START MATERIAL FOR THE TASK
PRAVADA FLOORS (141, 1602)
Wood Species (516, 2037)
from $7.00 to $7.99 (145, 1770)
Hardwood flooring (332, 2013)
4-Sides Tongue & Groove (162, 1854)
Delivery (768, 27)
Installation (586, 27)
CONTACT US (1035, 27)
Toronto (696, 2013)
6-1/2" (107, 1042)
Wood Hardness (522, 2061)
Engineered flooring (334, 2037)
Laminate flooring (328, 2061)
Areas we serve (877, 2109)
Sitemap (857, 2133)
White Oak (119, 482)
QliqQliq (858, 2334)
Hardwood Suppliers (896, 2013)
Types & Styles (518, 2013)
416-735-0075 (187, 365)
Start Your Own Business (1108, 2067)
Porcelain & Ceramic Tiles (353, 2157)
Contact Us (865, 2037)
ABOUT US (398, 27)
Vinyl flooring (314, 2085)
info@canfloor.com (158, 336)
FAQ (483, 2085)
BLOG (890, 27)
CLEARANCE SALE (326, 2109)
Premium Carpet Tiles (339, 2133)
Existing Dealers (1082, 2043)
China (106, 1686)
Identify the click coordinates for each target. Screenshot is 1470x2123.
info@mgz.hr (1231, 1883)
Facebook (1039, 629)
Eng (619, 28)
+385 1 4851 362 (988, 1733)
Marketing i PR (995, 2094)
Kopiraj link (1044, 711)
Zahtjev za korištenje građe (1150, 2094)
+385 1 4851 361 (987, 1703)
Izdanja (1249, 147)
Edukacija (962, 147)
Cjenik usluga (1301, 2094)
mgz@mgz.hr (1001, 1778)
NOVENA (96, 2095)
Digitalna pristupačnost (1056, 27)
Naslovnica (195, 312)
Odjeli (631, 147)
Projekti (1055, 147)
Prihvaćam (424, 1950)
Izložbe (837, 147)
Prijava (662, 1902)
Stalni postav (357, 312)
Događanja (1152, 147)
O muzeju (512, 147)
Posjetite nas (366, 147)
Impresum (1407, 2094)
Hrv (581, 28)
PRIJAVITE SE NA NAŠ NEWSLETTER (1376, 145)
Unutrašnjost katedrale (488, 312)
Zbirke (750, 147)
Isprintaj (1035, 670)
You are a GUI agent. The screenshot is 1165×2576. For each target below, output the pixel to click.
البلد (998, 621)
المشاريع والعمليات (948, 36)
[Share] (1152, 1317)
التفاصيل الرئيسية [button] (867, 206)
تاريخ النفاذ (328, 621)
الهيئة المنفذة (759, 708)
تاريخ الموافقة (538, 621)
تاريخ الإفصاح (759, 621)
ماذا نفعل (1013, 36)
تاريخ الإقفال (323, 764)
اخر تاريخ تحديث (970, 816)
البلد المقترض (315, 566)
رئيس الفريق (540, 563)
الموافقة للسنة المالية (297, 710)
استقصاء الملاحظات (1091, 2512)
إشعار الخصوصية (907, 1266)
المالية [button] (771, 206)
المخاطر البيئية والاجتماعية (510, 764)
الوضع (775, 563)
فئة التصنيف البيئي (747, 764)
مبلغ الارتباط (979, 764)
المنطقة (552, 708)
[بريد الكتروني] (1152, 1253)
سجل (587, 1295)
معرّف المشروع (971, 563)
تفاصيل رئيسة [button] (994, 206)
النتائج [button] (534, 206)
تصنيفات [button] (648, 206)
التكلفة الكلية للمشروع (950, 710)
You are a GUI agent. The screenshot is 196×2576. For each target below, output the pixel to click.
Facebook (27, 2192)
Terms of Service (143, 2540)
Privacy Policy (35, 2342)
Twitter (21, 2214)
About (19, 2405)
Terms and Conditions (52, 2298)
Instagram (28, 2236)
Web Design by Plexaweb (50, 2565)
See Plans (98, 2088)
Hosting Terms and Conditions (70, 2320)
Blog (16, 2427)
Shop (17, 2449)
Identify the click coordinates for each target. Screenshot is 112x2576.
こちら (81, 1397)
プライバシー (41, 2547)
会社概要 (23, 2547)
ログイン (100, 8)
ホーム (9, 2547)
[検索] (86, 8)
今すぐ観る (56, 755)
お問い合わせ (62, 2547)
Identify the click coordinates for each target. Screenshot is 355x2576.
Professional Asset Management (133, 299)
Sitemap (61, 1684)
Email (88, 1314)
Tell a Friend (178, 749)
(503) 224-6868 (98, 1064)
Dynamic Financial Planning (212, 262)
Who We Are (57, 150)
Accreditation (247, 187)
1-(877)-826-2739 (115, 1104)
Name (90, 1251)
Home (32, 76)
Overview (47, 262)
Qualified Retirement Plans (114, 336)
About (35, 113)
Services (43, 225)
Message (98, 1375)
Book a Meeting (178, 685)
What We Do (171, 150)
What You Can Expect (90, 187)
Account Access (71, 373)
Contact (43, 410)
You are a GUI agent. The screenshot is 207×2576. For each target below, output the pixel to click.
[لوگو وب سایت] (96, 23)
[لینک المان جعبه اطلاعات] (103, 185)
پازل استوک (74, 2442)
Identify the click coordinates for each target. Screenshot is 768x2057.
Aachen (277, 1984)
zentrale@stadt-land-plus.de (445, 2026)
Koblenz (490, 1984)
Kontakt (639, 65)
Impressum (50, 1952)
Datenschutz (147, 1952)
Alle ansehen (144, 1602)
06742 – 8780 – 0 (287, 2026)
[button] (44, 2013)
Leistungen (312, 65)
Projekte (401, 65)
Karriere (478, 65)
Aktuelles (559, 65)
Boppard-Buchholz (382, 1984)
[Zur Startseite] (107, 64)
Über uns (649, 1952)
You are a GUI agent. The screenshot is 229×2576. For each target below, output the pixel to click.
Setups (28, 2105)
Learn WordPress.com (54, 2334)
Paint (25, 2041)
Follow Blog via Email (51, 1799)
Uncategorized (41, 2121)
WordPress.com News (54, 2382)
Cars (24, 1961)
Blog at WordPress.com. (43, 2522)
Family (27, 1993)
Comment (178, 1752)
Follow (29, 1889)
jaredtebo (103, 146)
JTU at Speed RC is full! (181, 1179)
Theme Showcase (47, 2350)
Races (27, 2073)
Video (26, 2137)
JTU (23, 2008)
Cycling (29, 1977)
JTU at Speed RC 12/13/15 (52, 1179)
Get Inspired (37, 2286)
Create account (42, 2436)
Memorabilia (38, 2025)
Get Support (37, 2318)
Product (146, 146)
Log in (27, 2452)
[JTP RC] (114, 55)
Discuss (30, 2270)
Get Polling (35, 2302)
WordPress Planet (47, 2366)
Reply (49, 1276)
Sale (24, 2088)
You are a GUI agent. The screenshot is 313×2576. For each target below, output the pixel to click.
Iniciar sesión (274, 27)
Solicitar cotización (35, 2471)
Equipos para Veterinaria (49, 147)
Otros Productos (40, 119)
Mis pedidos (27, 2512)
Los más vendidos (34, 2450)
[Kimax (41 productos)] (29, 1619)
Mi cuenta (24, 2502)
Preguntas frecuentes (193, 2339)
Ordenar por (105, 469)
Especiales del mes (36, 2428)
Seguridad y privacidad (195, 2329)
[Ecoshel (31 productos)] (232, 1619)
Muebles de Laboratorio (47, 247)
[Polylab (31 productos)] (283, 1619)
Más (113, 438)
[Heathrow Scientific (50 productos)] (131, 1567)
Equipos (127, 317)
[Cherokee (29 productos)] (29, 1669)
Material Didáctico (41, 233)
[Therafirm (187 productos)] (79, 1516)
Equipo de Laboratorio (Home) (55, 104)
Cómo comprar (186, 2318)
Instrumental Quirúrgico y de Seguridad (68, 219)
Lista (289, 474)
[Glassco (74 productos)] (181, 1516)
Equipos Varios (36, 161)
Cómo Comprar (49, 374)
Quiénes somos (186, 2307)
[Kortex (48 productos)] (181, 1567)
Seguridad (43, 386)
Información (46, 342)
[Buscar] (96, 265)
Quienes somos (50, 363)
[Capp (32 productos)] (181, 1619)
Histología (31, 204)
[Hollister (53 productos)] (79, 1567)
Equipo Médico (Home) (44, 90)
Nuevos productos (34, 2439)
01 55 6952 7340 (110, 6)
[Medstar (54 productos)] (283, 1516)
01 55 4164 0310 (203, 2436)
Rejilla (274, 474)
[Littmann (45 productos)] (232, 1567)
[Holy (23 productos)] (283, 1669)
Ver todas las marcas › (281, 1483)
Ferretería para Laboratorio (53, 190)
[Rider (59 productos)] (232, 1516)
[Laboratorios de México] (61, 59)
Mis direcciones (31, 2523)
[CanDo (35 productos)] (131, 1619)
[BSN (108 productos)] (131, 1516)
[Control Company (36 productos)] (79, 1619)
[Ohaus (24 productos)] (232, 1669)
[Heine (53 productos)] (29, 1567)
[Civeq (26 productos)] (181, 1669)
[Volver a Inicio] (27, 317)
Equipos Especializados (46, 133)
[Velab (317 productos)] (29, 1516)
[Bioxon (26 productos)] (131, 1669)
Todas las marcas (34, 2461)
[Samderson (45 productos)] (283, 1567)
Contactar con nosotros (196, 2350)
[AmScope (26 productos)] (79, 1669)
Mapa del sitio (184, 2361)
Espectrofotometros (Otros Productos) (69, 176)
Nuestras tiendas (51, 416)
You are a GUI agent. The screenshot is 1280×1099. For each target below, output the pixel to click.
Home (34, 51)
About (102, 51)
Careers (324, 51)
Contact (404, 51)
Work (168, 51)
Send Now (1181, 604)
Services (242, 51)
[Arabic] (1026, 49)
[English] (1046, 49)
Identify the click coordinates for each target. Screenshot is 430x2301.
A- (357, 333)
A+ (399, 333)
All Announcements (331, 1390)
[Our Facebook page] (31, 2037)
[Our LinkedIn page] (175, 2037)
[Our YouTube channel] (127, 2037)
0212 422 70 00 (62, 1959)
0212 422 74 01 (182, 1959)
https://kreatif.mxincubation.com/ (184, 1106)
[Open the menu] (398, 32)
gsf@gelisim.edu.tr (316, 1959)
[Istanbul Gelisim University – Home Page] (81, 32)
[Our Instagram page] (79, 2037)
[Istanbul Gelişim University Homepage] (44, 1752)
END MATERIAL FOR THE TASK
# INSTRUCTIONS TO FOLLOW
Using the data above, reproduce exactly the lines from the line that contains "ABOUT US (398, 27)" through the line that contains "المالية [button] (771, 206)", including both.

# EXERCISE RESPONSE
ABOUT US (398, 27)
Vinyl flooring (314, 2085)
info@canfloor.com (158, 336)
FAQ (483, 2085)
BLOG (890, 27)
CLEARANCE SALE (326, 2109)
Premium Carpet Tiles (339, 2133)
Existing Dealers (1082, 2043)
China (106, 1686)
Identify the click coordinates for each target. Screenshot is 1470x2123.
info@mgz.hr (1231, 1883)
Facebook (1039, 629)
Eng (619, 28)
+385 1 4851 362 (988, 1733)
Marketing i PR (995, 2094)
Kopiraj link (1044, 711)
Zahtjev za korištenje građe (1150, 2094)
+385 1 4851 361 (987, 1703)
Izdanja (1249, 147)
Edukacija (962, 147)
Cjenik usluga (1301, 2094)
mgz@mgz.hr (1001, 1778)
NOVENA (96, 2095)
Digitalna pristupačnost (1056, 27)
Naslovnica (195, 312)
Odjeli (631, 147)
Projekti (1055, 147)
Prihvaćam (424, 1950)
Izložbe (837, 147)
Prijava (662, 1902)
Stalni postav (357, 312)
Događanja (1152, 147)
O muzeju (512, 147)
Posjetite nas (366, 147)
Impresum (1407, 2094)
Hrv (581, 28)
PRIJAVITE SE NA NAŠ NEWSLETTER (1376, 145)
Unutrašnjost katedrale (488, 312)
Zbirke (750, 147)
Isprintaj (1035, 670)
You are a GUI agent. The screenshot is 1165×2576. For each target below, output the pixel to click.
البلد (998, 621)
المشاريع والعمليات (948, 36)
[Share] (1152, 1317)
التفاصيل الرئيسية [button] (867, 206)
تاريخ النفاذ (328, 621)
الهيئة المنفذة (759, 708)
تاريخ الموافقة (538, 621)
تاريخ الإفصاح (759, 621)
ماذا نفعل (1013, 36)
تاريخ الإقفال (323, 764)
اخر تاريخ تحديث (970, 816)
البلد المقترض (315, 566)
رئيس الفريق (540, 563)
الموافقة للسنة المالية (297, 710)
استقصاء الملاحظات (1091, 2512)
إشعار الخصوصية (907, 1266)
المالية [button] (771, 206)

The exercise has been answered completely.